╭─ Source document

As we head towards the release of the Decentralisation and Localism Bill my thoughts turn to the impact it may have on Big Society, prompted by an NLGN event this last week. Originally it appeared to be a dualistic term, replacing big government with Big Society. However it is now becoming a wide-ranging and ever more nebulous concept which we will know when we see it. For me, ‘Big Society’ is synonymous with engaged community, strong social networks, etc. Clearly the term has a politically charged currency, but for ease of use I will continue to use it here rather than a litany of other possible phrases.
In a world made up of state, market and civil society (as clearly described by Prof. John Benington in a range of his writings – this link provides a good summary). Big Society is often taken as being a replacement term for civil society, rather than just ‘not government’, but I think that this leaves out the societal contribution of the market. This extends from the heady heights of corporate social responsibility, what we all used to call CSR before 20th October, to the social structures that exist both in large employers and between SMEs in chambers of commerce, and to the fact that shopping is now a highly rated social activity; the private sector has, I believe, a role to play in Big Society thoughts. Furthermore, it is clear that social development and networks occur differently depending upon whether an area has one or two large employers or a patchwork of much smaller ones, or indeed none at all.
A further thought was prompted by considering whether volunteering or social enterprise necessarily contribute to Big Society. This came out of a discussion at the event about ends and means, a good or better society being the ends, and Big Society being the means. However I think that actually it is neither, but is more about the values implicit within the workings of society, maybe almost big-hearted society, a state of being rather than acting, calling into question some of the assertions to date about Big Society.

╰─
╭─ Entries supplied

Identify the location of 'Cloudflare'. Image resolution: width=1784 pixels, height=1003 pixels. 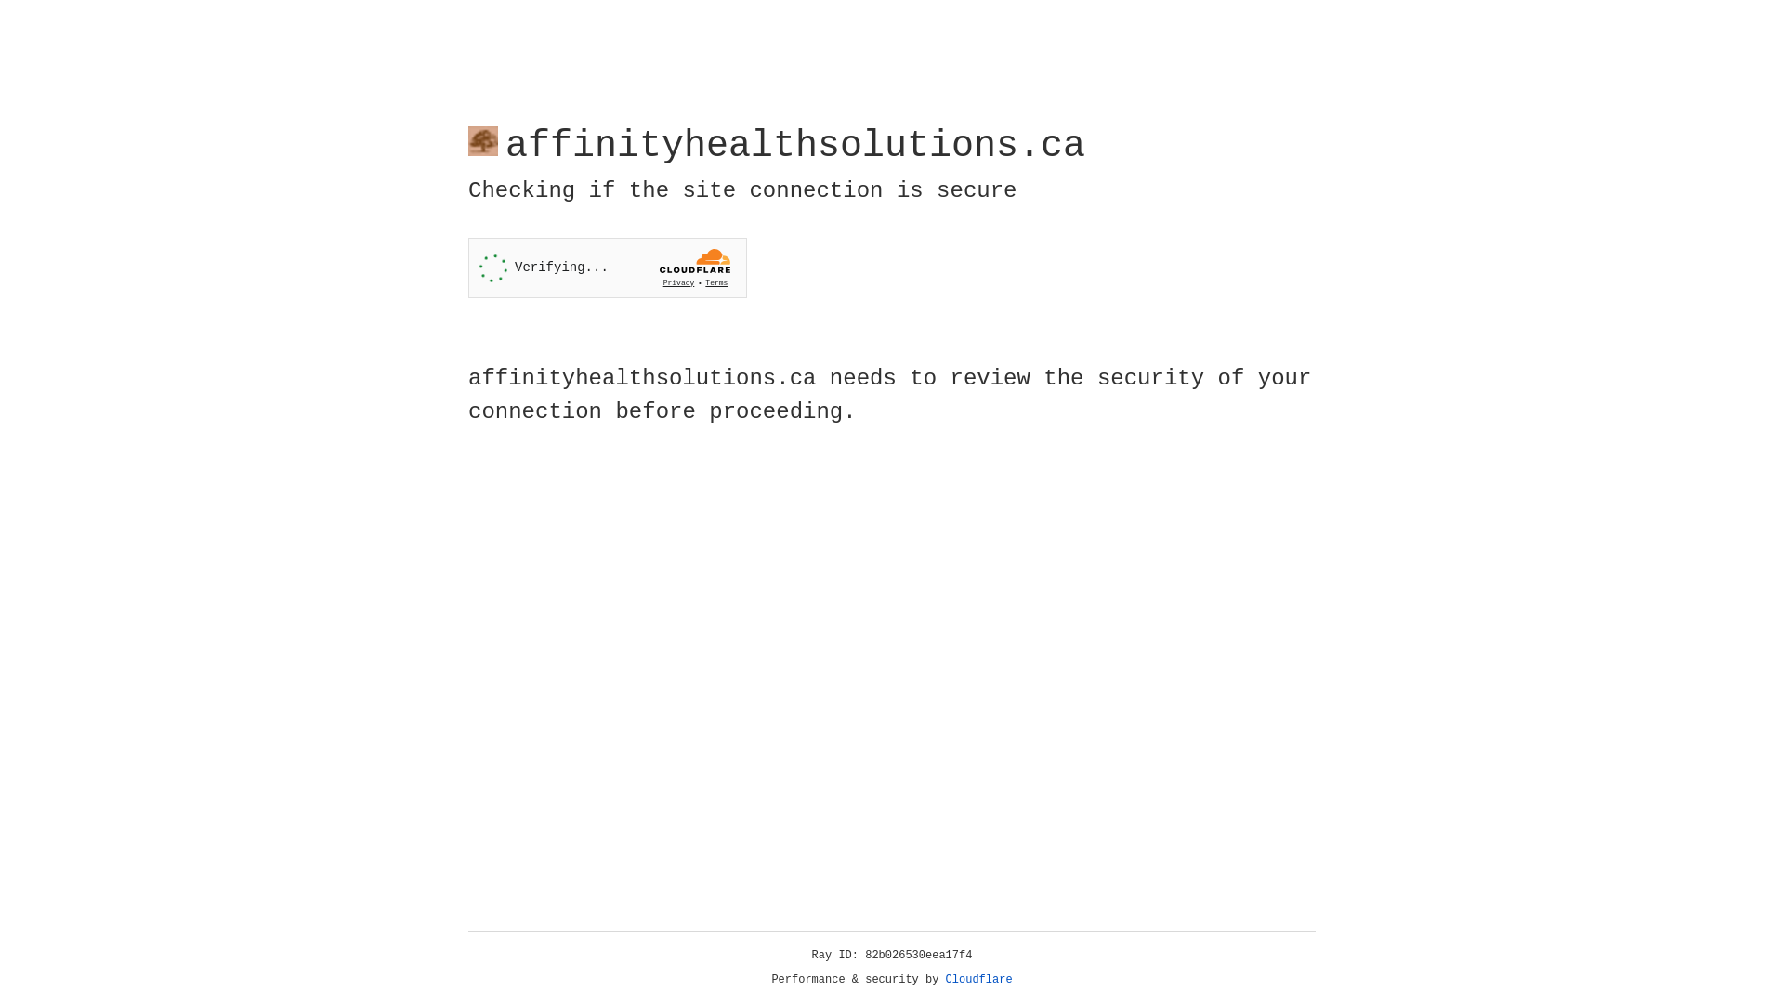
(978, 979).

╰─
╭─ Entries supplied

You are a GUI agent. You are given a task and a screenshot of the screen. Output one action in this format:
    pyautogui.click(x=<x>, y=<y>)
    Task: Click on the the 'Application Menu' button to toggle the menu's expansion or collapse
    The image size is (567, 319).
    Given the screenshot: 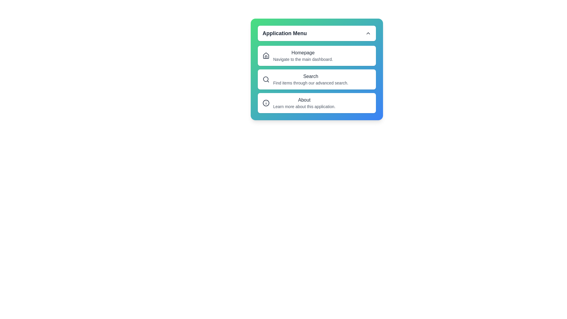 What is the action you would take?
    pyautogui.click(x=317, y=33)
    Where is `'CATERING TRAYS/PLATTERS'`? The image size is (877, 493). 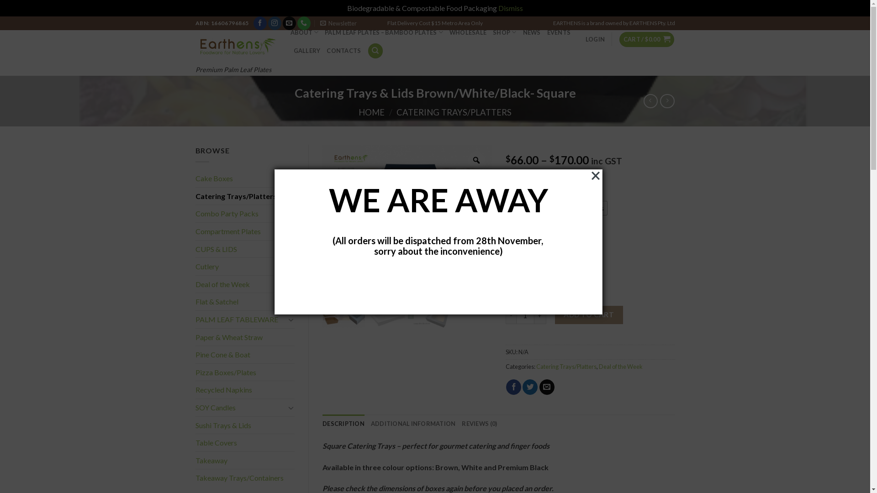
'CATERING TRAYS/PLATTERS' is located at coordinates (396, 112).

╰─

Things to do.
1. From the Big Society post, reproduce word for word the passage from "As we head towards" up to and including "other possible phrases.".
2. According to the Big Society post, what prompted the writer's thoughts on the bill's impact on Big Society?
3. Do these statements agree with the Big Society post? Answer yes or no for each, quoting the deciding words.
(a) The writer sees a role for the private sector in Big Society.
(b) The writer concludes that Big Society is the means to a better society.
(c) The writer stops using the term "Big Society" in favor of other phrases.

Exercise answers.
1.
As we head towards the release of the Decentralisation and Localism Bill my thoughts turn to the impact it may have on Big Society, prompted by an NLGN event this last week. Originally it appeared to be a dualistic term, replacing big government with Big Society. However it is now becoming a wide-ranging and ever more nebulous concept which we will know when we see it. For me, ‘Big Society’ is synonymous with engaged community, strong social networks, etc. Clearly the term has a politically charged currency, but for ease of use I will continue to use it here rather than a litany of other possible phrases.

2. An NLGN event held this last week.

3.
(a) Yes: "the private sector has, I believe, a role to play in Big Society thoughts"
(b) No: "However I think that actually it is neither, but is more about the values implicit within the workings of society"
(c) No: "for ease of use I will continue to use it here rather than a litany of other possible phrases"